TrueType fonts & SuSE 9.2

Installing your favourite TrueType fonts on SuSE Linux 9.2 is easy!

Probably every organisation has favourite fonts or simply fonts that are needed in order to maintain compatibility with documents created with older software and archaic computer systems. Fortunately importing TrueType fonts into SuSE Linux 9.2 is a trivial matter. Poor quality fonts used to be a legitimate grievance for Linux users, but not any longer. Follow this article to have beautiful fonts quickly available for your GNU/Linux users.
Content revision history:
Article first written: 29th January 2005

Introductory preamble

This “howto” article will assume that you are running KDE as an ordinary user on the system (ie, not as “root” or some other priviliged user).

Installing fonts to be available to all users:

You will need the font files that you wish to install. In our office these are kept in a shared directory on a file server so that they can be accessed over the network by any machine on the local netowork. However, you might keep your font collection on a CD / DVD or on a diskette. Just make sure that they are accesible to the local machine before you go any further.

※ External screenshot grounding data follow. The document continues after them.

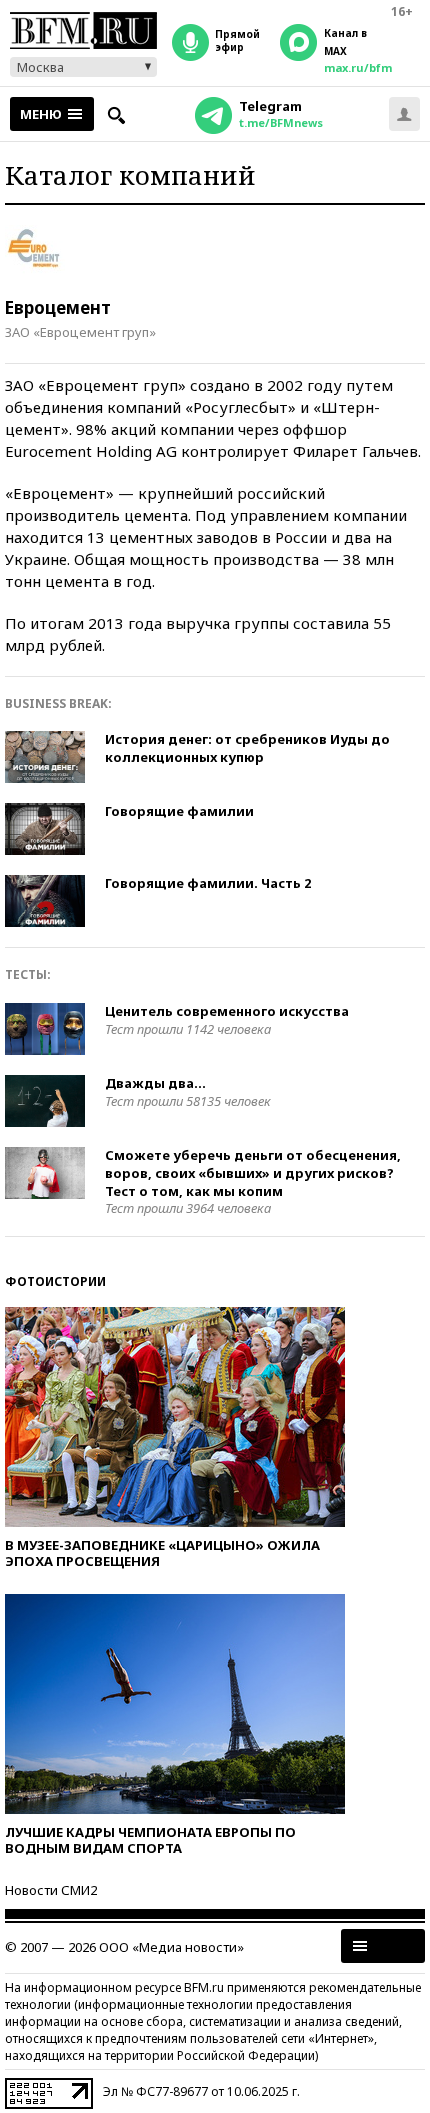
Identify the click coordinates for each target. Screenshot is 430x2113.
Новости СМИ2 (51, 1890)
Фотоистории (55, 1281)
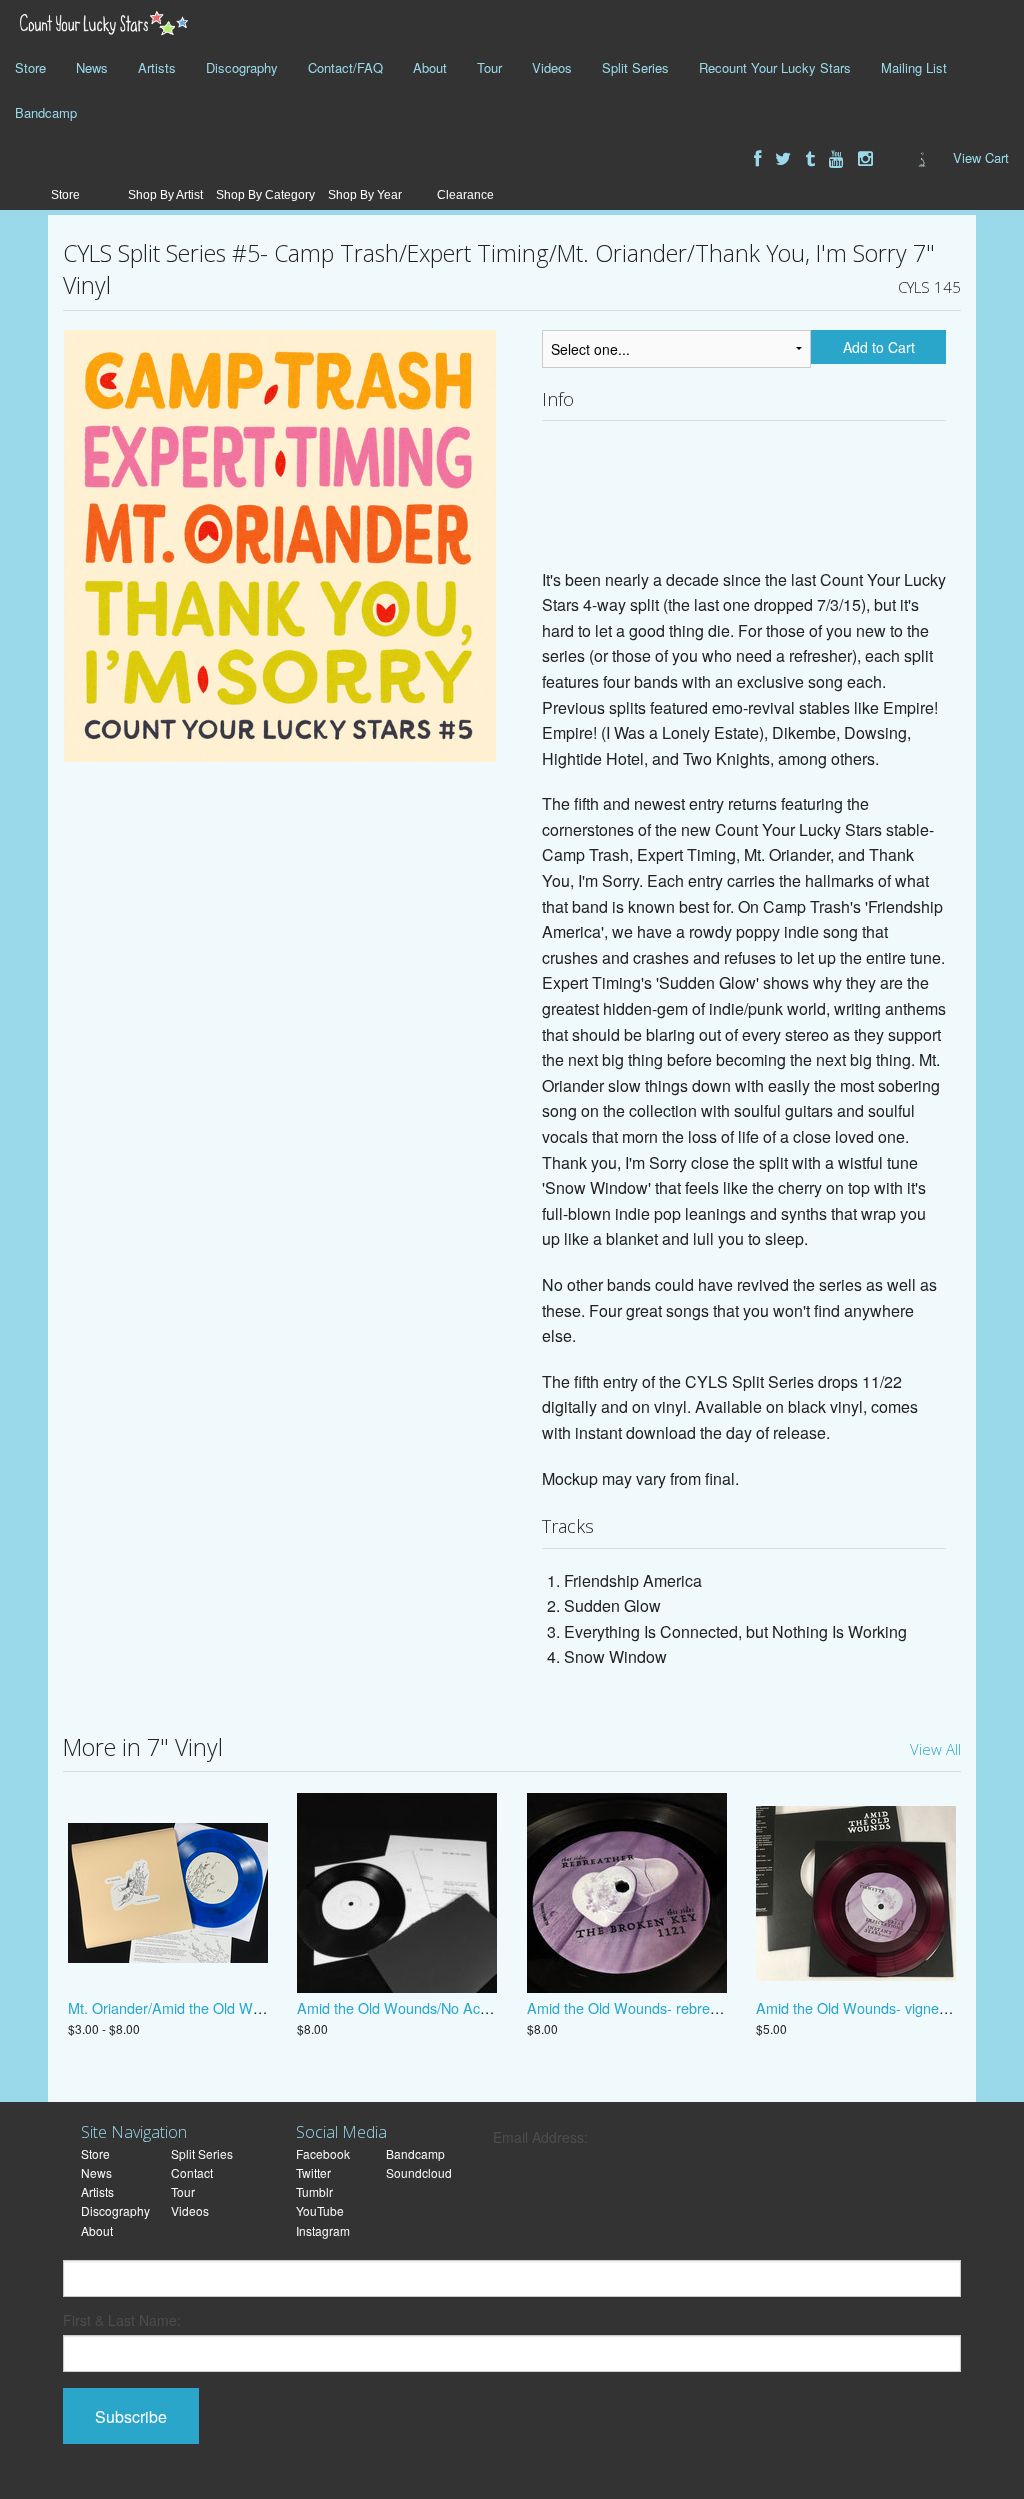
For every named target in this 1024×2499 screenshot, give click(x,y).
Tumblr (314, 2191)
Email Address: (540, 2137)
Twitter (313, 2172)
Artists (157, 67)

  1. Bring up the main menu by clicking on the lizard head button (it doesn't look like lizard head until you know that it is one) and then choose:
       control centre
          system administration
             font installer.
  2. Click the administrator mode button that is near the bottom of the window and enter the root password when prompted.
  3. You will now be presented with a list of directories into which you can install fonts. To avoid conflicts with existing fonts and to make it easier to manage your font collection it is a good idea to create your own directory. You can create a directory by right-clicking on the directory window and choosing “New Folder”. In this example we will call the directory “Corporate”. Having created the directory select it so that the location (shown near the top of the window) will now be fonts:/Corporate/. The file list will now be blank (because you haven't put any fonts in there yet!).
  4. Click the Add Fonts button that is near the bottom of the window, and choose the fonts. In our case we keep the required fonts in a directory on a file server but you could have them on CD or DVD, floppy diskette. Select all the fonts that you want to install and click the open button. A popup window will show you the progress as the fonts are copied and made ready. When the copy process is complete another PopUp will appear telling you that you will need to reatart applications in order for the fonts to be visible; click the OK button to get rid of that PopUp window.
  5. If you need to install more fonts repeat the process from step 4.
  6. Now restart KDE by using Ctrl-Alt-Backspace to shut down the X-Windowing system. This is the fastest way of ensuring that all applications are restarted with the new font information.
  7. Log-in as whatever user you want to be. The fonts should now be available to all applications and to KDE itself.

Installing fonts to be available to only one particular user:

Follow the steps given above but skip steps two and three. The fonts will be installed in a directory below the current user's home directory.

Using the fonts in KDE:

The KDE control centre has its own window for changing the fonts used for window title bars, menu options and so on. After you have installed your new TrueType fonts you might like to change the fonts that KDE uses. This can be done easily with following steps:

  1. From the main menu, choose the KDE control centre
  2. Go throught control centre menu, choosing
       Appearance and Themes
  3. Alter fonts to suit your personal tastes.

These font settings are stored in the files


Editing these files might be a quicker way of changing the font settings if you are an administrator and need to adjust the settings for multiple users.